--- SOURCE TEXT ---

Uncomfortable questions about Malaysian Flight 17


WASHINGTON, July 19, 2014 — The destruction of Malaysian Airlines flight 17 this past Thursday was a terrible tragedy, an event that cruelly snuffed out the lives of 298 people from over a dozen countries.

To watch Fox News and most of the American media, one would think that Vladimir Putin personally slipped across the Russian-Ukrainian border this past Thursday and single-handedly fired the surface-to-air BUK missile that brought down flight 17. Judge Andrew Napolitano and the irrepressible Charles Krauthammer were quick, based on sketchy and preliminary information, to lay full blame on the shoulders of the Russian president and demand heightened confrontation.

“No doubt it was Putin’s missiles and his heavy support for the Ukrainian rebels that were responsible,” intoned Krauthammer. And in Congress, Senator John McCain — not known for his affection for the Russian leader — went further, insisting that “Russia must suffer severe consequences.”

---

### DIRECTIVE A:
Using the MH17 article, answer each question:
(i) How many people died when flight 17 was destroyed?
(ii) What kind of missile brought the plane down?
(iii) Who insisted that "Russia must suffer severe consequences"?

--- DATA SECTION ---

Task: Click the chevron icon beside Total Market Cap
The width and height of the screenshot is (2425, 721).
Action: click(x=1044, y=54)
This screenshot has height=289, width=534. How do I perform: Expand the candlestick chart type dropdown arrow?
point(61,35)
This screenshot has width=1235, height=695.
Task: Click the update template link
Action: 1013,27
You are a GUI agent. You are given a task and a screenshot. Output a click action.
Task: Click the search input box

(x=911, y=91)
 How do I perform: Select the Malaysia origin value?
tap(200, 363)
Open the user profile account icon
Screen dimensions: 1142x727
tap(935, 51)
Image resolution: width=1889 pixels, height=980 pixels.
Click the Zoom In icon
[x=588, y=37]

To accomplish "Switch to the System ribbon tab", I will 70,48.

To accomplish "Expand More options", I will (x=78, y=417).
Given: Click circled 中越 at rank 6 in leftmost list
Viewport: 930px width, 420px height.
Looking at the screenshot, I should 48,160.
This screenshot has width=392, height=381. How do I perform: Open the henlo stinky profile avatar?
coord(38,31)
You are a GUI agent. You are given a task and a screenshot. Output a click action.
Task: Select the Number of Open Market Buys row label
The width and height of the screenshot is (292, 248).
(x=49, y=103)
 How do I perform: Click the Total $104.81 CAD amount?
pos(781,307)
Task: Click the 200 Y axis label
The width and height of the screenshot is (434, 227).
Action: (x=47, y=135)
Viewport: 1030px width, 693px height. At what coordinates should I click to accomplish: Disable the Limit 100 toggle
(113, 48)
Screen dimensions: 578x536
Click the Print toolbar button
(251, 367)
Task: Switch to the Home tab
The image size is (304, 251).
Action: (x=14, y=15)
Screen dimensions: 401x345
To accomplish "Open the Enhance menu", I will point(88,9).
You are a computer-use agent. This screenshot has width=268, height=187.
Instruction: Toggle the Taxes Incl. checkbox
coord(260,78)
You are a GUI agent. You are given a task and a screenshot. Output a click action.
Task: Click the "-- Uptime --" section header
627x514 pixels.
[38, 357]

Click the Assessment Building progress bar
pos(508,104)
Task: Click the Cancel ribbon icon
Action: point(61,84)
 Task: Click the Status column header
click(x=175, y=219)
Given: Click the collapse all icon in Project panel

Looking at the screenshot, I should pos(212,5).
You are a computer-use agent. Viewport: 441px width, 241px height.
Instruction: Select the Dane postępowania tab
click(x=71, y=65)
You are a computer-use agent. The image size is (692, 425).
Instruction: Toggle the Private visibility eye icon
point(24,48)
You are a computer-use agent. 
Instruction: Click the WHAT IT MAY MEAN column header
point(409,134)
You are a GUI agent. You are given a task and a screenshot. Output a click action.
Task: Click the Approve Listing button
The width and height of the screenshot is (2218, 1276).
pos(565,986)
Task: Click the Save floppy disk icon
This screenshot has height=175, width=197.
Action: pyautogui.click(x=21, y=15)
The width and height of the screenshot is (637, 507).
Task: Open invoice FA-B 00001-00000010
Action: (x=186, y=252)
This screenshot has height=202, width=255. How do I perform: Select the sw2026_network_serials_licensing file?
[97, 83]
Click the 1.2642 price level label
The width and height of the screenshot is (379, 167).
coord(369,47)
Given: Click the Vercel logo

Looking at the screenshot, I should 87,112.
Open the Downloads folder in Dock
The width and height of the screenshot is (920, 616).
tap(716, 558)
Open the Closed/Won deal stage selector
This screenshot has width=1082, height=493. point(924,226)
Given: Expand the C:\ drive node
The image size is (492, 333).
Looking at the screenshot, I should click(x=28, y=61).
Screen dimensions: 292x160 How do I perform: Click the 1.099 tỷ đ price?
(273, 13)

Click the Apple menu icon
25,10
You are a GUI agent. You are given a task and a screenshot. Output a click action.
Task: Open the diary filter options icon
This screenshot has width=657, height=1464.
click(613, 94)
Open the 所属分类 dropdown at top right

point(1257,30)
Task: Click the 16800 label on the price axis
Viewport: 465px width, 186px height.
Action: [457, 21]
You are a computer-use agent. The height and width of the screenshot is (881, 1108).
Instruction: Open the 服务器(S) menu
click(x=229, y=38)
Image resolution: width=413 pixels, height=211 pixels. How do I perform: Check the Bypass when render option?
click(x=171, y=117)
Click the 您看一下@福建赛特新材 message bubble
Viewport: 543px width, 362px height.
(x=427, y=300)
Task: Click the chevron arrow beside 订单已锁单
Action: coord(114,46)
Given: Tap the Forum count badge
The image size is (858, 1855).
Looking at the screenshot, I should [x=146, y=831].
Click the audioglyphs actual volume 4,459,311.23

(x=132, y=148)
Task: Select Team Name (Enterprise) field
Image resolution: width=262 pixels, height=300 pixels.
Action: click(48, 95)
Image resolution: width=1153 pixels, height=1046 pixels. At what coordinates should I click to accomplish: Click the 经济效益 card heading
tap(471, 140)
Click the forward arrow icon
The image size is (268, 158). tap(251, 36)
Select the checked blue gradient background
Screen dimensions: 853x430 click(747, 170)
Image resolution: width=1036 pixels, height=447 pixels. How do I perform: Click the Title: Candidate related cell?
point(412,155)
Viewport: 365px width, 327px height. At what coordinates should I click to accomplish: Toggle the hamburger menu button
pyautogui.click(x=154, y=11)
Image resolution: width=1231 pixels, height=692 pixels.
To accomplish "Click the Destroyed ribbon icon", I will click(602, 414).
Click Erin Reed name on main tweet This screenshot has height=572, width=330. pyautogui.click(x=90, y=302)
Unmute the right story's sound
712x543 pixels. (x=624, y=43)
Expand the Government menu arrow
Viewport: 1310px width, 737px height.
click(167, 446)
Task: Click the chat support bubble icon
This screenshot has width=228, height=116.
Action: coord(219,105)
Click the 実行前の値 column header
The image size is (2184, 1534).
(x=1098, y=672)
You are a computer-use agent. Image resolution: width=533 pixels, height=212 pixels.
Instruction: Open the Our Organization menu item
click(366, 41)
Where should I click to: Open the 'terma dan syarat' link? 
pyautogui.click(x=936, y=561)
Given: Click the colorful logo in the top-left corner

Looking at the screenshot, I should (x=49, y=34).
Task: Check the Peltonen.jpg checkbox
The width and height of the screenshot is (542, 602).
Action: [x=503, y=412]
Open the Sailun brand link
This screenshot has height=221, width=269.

---

### DIRECTIVE B:
Return the lines of the records from the start of the records through the line that contains "Action: click(x=1044, y=54)", inclusive, reproduced character for character.

### RESULT A:
(i) 298
(ii) A surface-to-air BUK missile
(iii) Senator John McCain

### RESULT B:
Task: Click the chevron icon beside Total Market Cap
The width and height of the screenshot is (2425, 721).
Action: click(x=1044, y=54)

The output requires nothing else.